As for the venue, it too, could not have been better. In an our age of austerity there is something about an over-the-top awards ceremony that takes itself seriously, rewarding grossly overpaid actors, writers and directors (of such films as the Artist because it’s silent and therefore presumably ‘quirky’), which makes you glad a 6ft-3in British Cohen turns up, without taking himself, or the death of a tyrant, remotely seriously to add some light relief.

 Charlotte was unimpressed

 I’m with Donald Trump on this one; Sacha Baron Cohen’s stunt at the Oscars was ridiculous and disrespectful. It doesn’t help that I dislike the guy, but what annoys me the most is that a silly stunt like this deflected all the media attention away from the actual talent at the awards.

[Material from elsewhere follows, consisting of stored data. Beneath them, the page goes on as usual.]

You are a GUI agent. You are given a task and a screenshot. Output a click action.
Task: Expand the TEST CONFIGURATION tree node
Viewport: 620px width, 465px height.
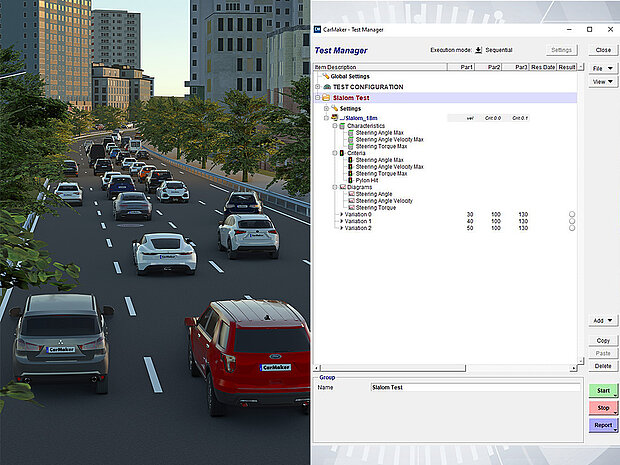coord(317,87)
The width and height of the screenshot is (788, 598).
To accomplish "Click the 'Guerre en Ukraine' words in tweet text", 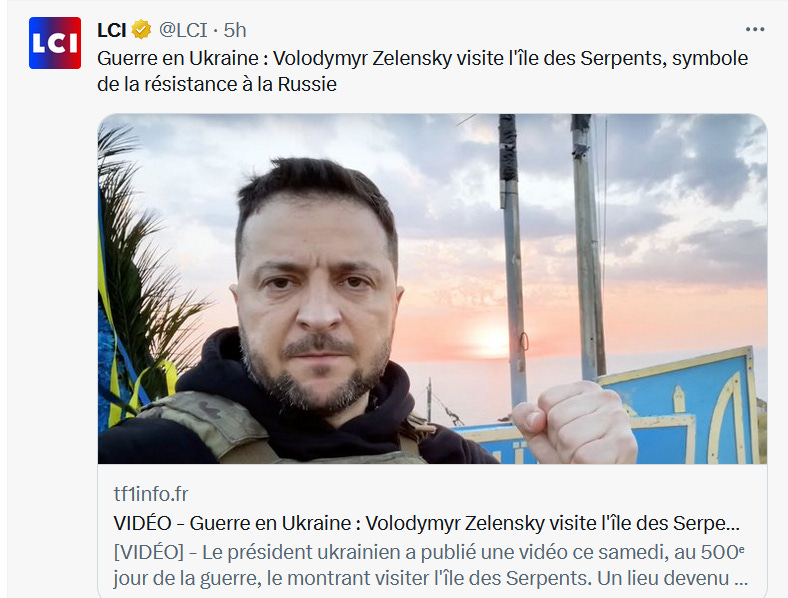I will (178, 58).
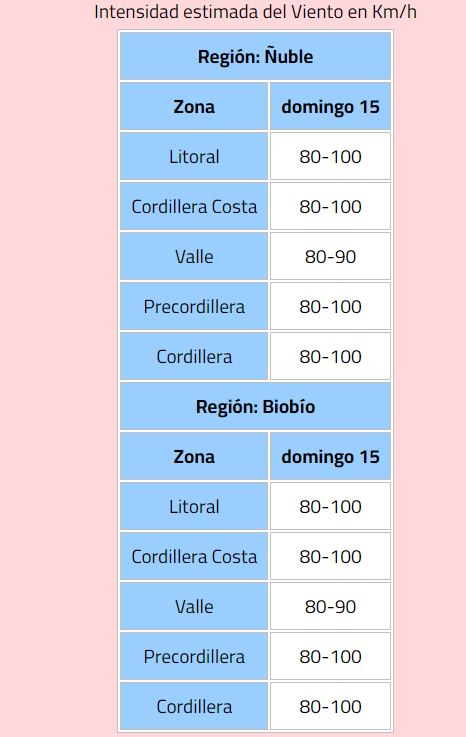Click the Región: Ñuble header
The image size is (466, 737).
point(255,56)
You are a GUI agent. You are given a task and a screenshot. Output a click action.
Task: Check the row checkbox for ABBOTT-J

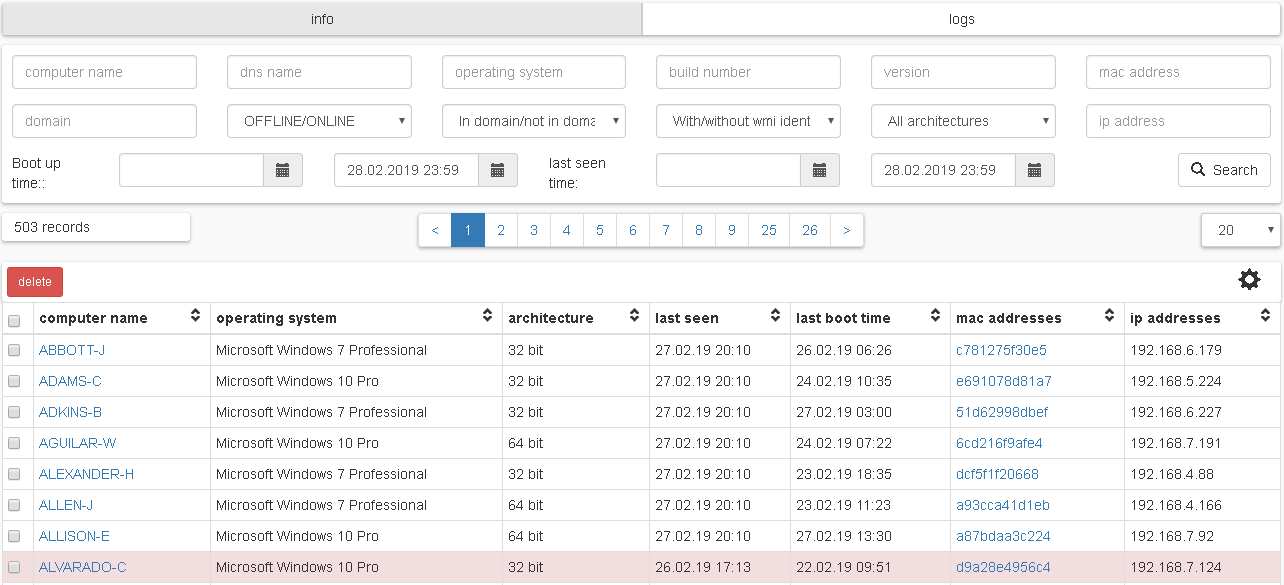pos(14,350)
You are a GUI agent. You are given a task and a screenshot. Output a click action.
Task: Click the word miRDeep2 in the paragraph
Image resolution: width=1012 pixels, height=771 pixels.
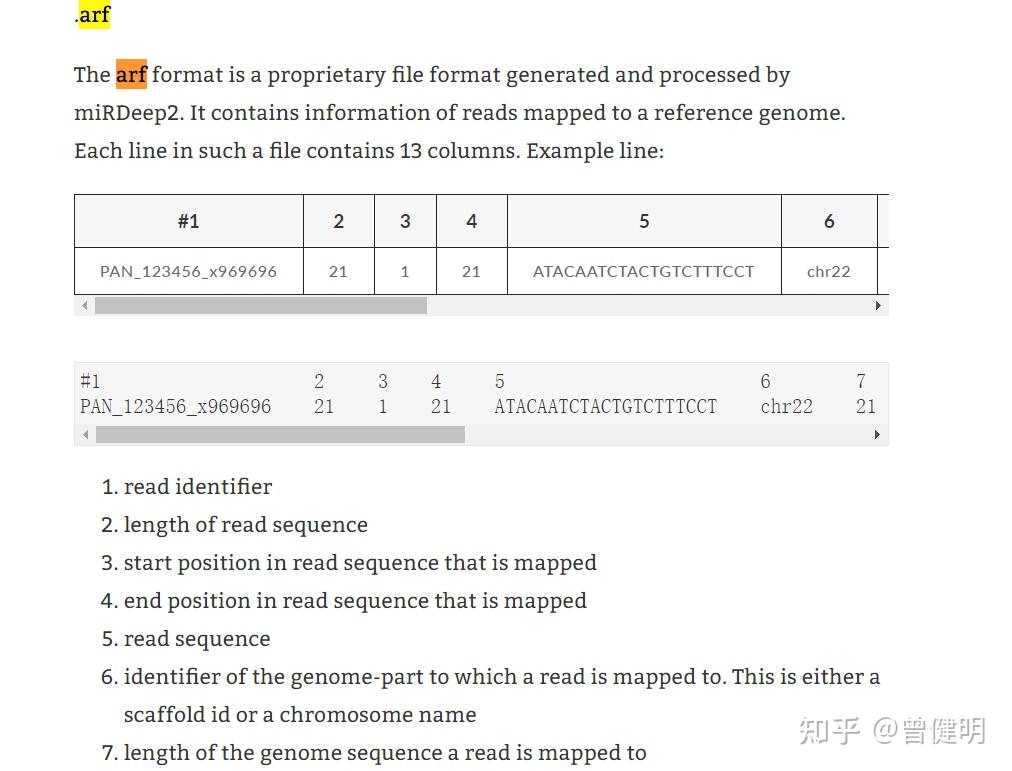coord(128,113)
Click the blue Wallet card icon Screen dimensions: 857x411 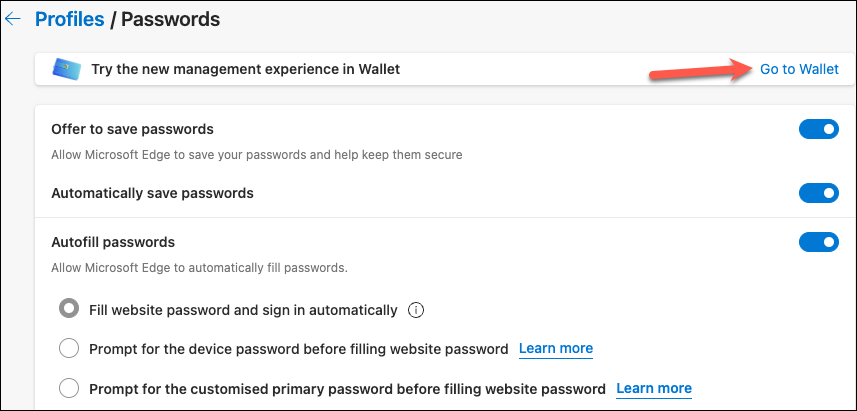point(67,69)
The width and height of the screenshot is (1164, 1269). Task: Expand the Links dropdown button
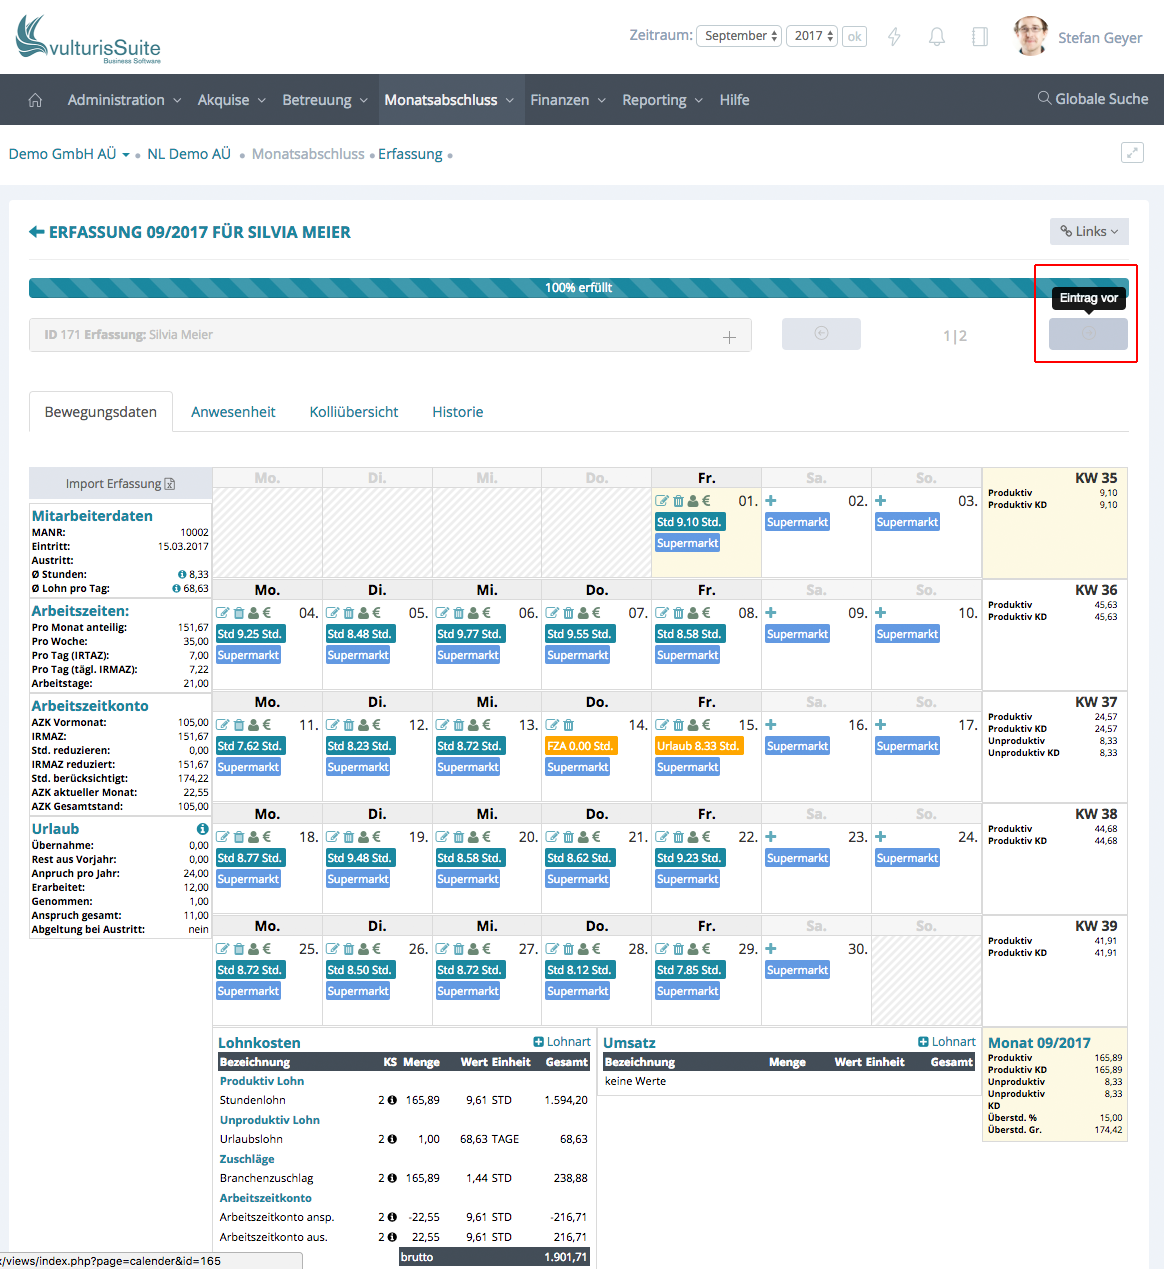1089,231
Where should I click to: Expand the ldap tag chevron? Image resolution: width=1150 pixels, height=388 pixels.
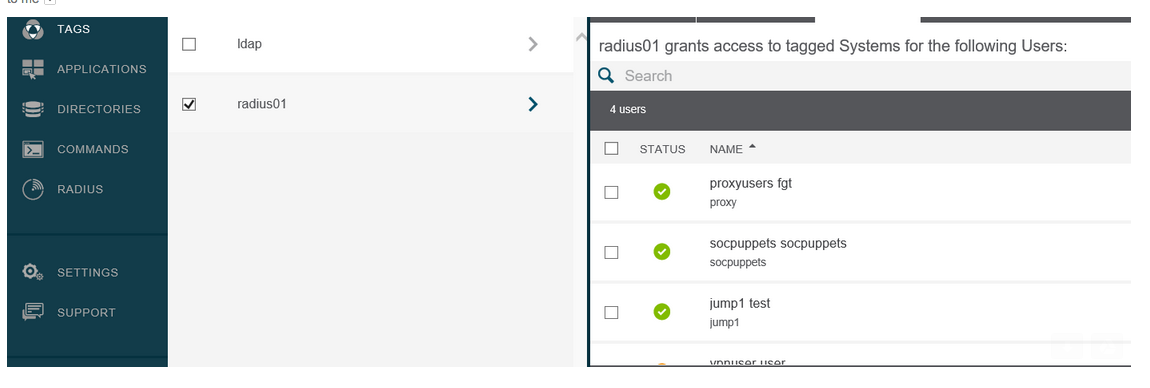pos(533,44)
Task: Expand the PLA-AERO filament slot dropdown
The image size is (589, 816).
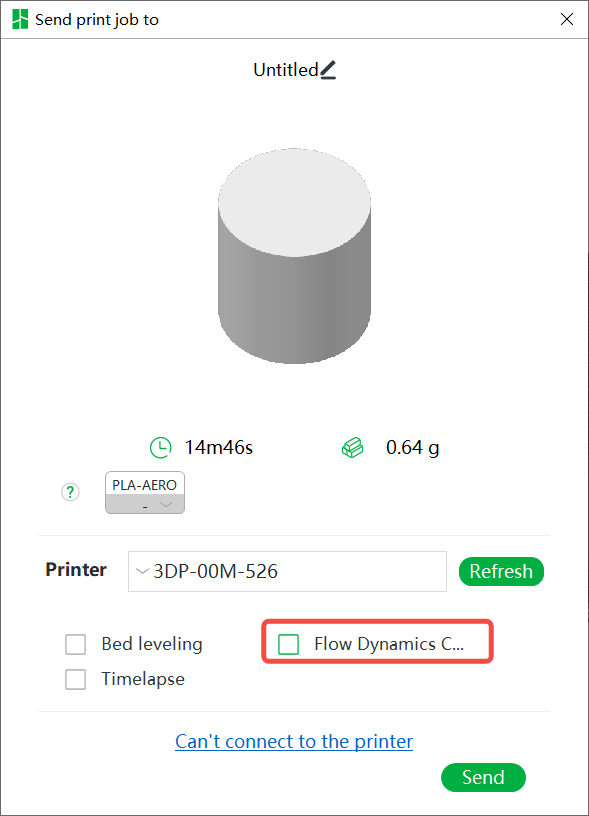Action: pyautogui.click(x=145, y=504)
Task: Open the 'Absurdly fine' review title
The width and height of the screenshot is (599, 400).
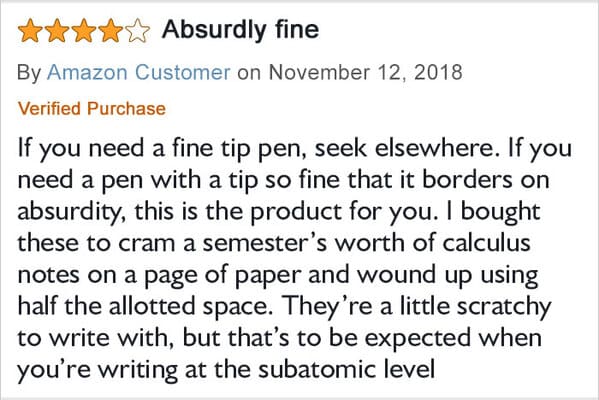Action: (x=240, y=30)
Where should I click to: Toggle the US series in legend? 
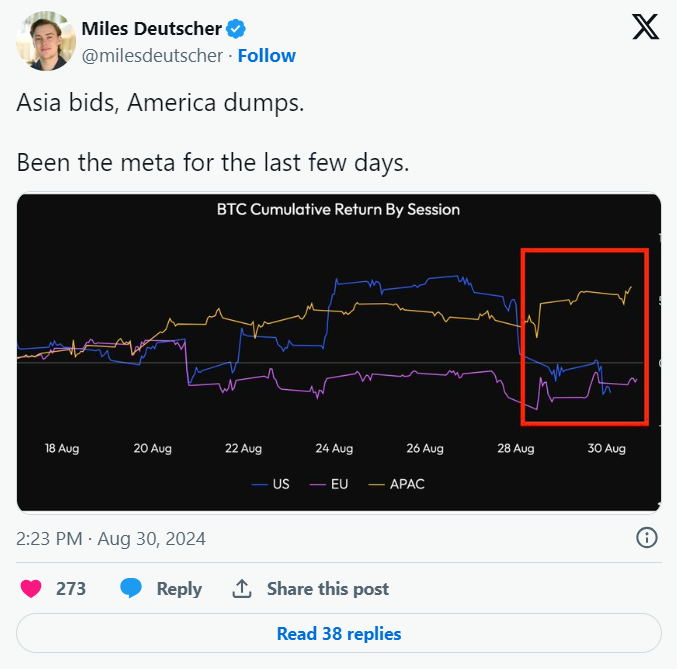[x=271, y=484]
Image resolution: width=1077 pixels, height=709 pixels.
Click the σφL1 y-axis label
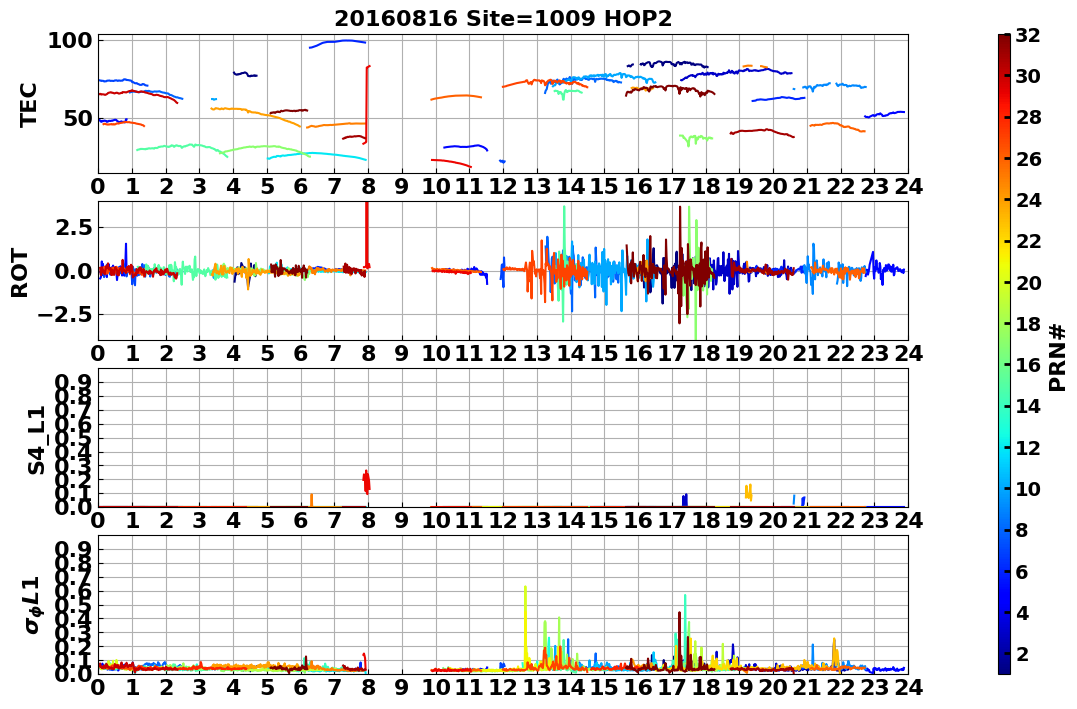pos(34,605)
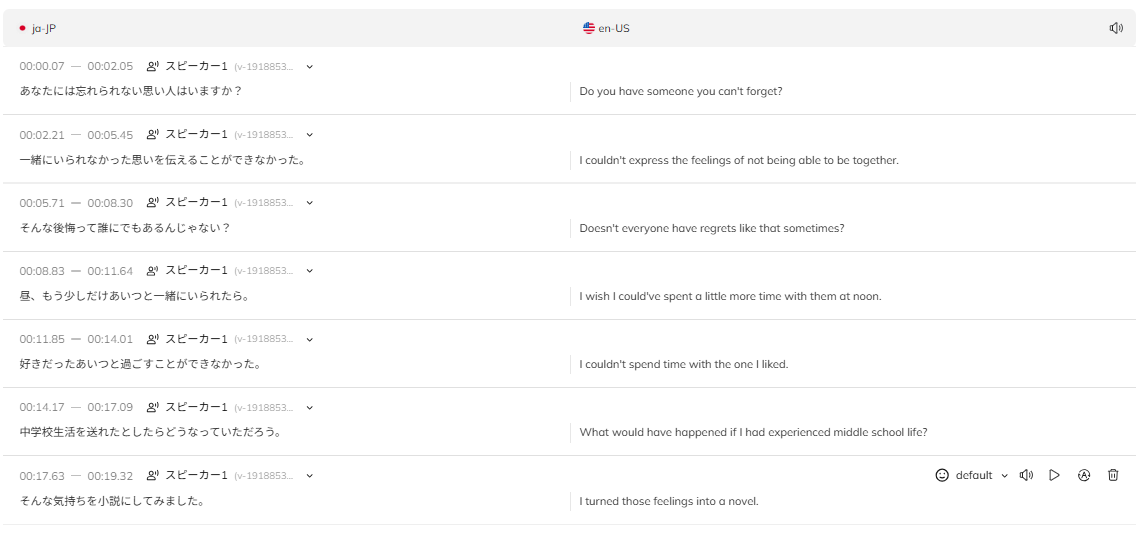Image resolution: width=1143 pixels, height=540 pixels.
Task: Click the end timestamp 00:17.09
Action: (x=110, y=407)
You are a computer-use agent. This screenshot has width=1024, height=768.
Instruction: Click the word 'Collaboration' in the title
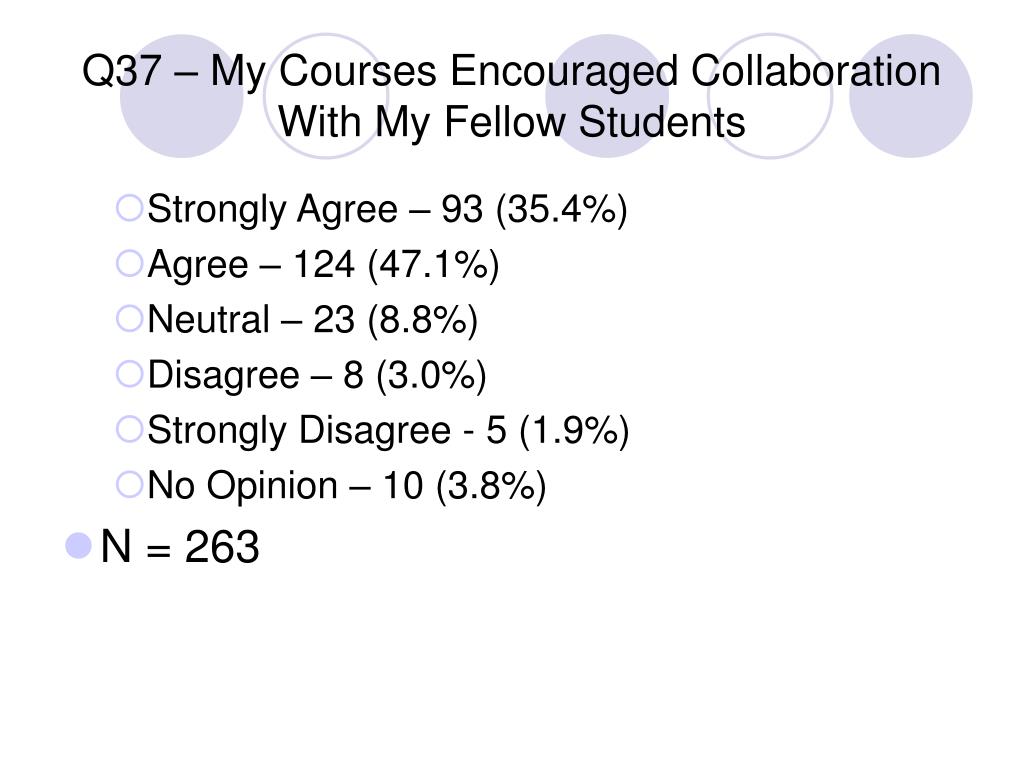point(816,71)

There’s a time and a place for stunts and, for me, doing it at a classy awards ceremony was totally inappropriate. It may have created chatter during the awards and a few photos in the papers the next day, but by the time his latest film is released, will people remember this? Even if they do remember, will it just be because it was so crude and crass? Any attention is not always good attention. I certainly will not be going to see the film.

The verdict

So was it a success? At Firefly, we remain unsure - but we’ll certainly be keeping an eye on the official box office figures on May 11th, when ‘The Dictator’ is released,  to see what they have to say about this divisive and controversial stunt.